--- Your objective ---
Any pictures in the records below must be left out when you repeat the lines from the line containing "The height and" through the line containing "Click the 2 GB size value" exactly.

--- Data ---
+ + + + + + +

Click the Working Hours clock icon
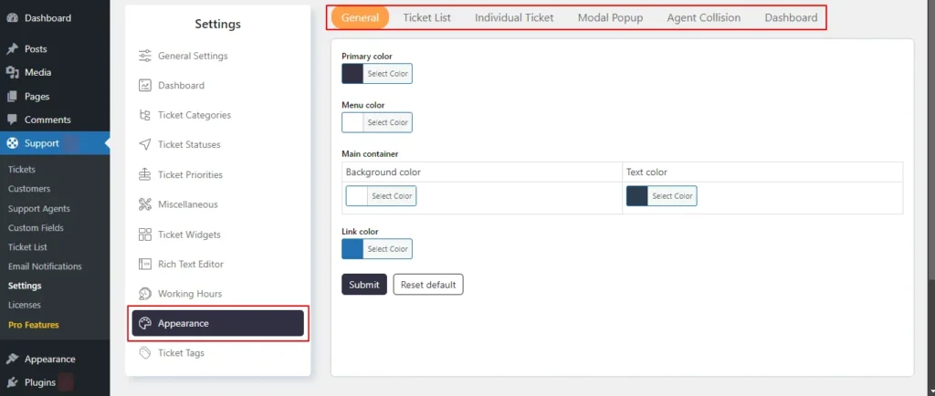 145,294
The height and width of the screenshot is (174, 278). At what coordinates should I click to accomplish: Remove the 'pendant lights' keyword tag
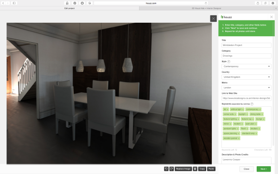238,129
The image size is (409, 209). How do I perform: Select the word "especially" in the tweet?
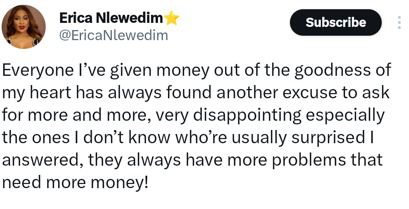(346, 115)
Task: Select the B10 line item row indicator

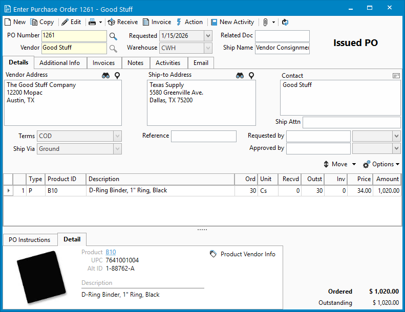Action: pyautogui.click(x=8, y=191)
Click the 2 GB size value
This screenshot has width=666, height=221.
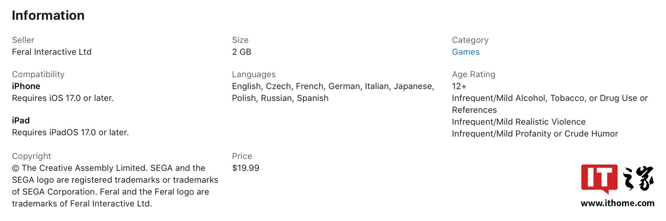coord(241,52)
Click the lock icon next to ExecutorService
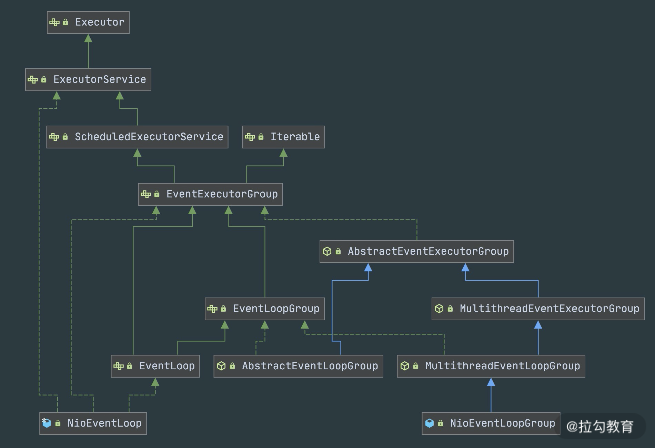This screenshot has height=448, width=655. [44, 80]
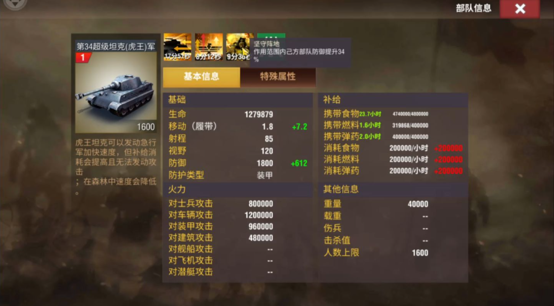Click the 部队信息 title text
This screenshot has height=306, width=554.
pyautogui.click(x=473, y=8)
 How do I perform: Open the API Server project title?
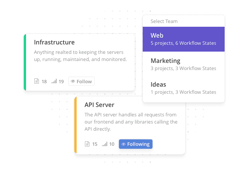pyautogui.click(x=99, y=105)
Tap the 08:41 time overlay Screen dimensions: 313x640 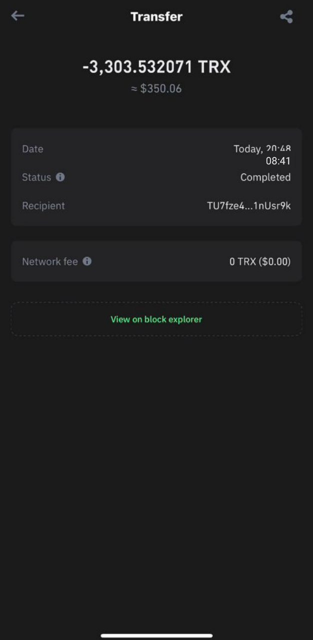pos(278,161)
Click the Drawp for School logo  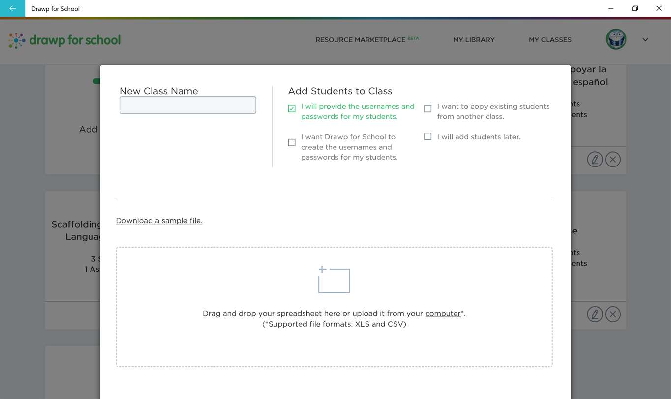(x=64, y=40)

+ + + + + + +

--- Answer for the task ---
The height and width of the screenshot is (174, 278). At what coordinates should I click to accomplish: Remove the 'pendant lights' keyword tag
238,129
The image size is (409, 209). How do I perform: Select the word "especially" in the tweet?
(346, 115)
Task: Select the B10 line item row indicator

Action: pyautogui.click(x=8, y=191)
Click the 2 GB size value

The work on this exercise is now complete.